Over the last two-and-a-half years when Chris had to step out to fight his battle with such a terrible disease, I thought that I could step up and keep that well-oiled machine running. As much as I tried, it was impossible to fill his shoes. That’s when I understood how special Chris was.

As his cancer treatments became more frequent, I realized how much our office depended on Chris. Even in his darkest, most trying days, he was always a text or a phone call away to offer a helping hand. 

I will never forget a department meeting last February when Chris informed us that a new treatment option would require him to spend lots of time in Washington D.C. As we sat in the darkened Murphy room, I remember the emotion that overcame him when he told us about this potential treatment that could save his life. Still, he was most concerned about leaving the sports information office he had built over 30 years.

Unfortunately, that day to go to D.C. never came.

When I remember Chris, I don’t remember the burden of his illness. Instead, I reflect on his knowledge of people and his love for others.

In that same hallway of the Lombardo Student Center in the fall of 2019, Chris gave a speech in the LSC Conference Room as part of a series called the “Last Lecture.” Google tells us the last lecture is what a professor would tell his students before he passes away. We never expected that less than a year later we would be without Chris. 

During his speech, Chris didn’t really talk about sports, promote athletics or discuss anything job-related. Instead, he focused on telling stories of his immersion trips and life experiences. Unfortunately, some of those recent life experiences were his trials with cancer and the emotional toll that caused. Even though cancer entered his life and caused so much difficulty, he never let it affect his daily life in his work, students or family.  

I only knew Chris for three years, but I came to know so much about him. I know how much joy, happiness, love, mentorship, accountability and friendship he brought to everyone around him. I know that he loved his job and his student workers, whom he trusted so much. I know he loved God and followed the Jesuit mission of being a Man for Others. And I know that even though Chris is no longer physically here, he is still with us in spirit.
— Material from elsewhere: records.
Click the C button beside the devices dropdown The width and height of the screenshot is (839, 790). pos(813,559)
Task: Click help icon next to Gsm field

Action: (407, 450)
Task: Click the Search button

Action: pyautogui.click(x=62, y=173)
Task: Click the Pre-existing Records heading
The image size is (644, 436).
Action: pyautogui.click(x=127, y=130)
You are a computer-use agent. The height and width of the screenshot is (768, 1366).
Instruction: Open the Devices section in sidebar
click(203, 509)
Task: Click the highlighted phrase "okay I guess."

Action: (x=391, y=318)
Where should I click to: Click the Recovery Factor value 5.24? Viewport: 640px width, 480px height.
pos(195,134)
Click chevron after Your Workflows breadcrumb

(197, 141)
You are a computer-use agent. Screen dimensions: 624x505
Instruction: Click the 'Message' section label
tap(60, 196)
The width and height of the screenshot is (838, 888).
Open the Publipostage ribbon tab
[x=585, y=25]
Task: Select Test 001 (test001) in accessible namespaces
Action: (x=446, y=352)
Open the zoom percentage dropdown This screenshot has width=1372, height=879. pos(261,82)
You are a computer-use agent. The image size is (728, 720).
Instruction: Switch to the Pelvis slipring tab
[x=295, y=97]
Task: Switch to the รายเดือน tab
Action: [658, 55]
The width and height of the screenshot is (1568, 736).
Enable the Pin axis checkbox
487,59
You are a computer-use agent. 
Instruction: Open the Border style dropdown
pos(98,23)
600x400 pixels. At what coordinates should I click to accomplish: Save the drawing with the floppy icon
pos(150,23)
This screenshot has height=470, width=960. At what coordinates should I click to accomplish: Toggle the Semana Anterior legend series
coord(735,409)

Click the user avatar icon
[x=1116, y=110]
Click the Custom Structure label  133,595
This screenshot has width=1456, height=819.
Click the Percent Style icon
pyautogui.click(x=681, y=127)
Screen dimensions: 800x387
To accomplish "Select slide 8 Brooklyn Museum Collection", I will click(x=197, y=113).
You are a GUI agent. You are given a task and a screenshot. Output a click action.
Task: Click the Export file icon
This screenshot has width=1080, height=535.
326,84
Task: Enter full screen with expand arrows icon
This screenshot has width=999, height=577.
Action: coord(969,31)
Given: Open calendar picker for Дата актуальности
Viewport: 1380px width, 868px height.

I look forward to the day I get to see Chris again and thank him for everything that he has done for me. I am forever grateful for him welcoming me into the sports information family and giving me opportunities of a lifetime. Until then, his legacy will always live on. 

I smile knowing he is looking down on us all with that same set of eyes he used to mentor me and so many others. I find peace in knowing that Chris influenced a multitude of people around me. All those people are extensions of Chris, and they are living proof of just how great a man Chris Wenzler was.

Until we meet again, Bossman. Thank you for everything. We love you.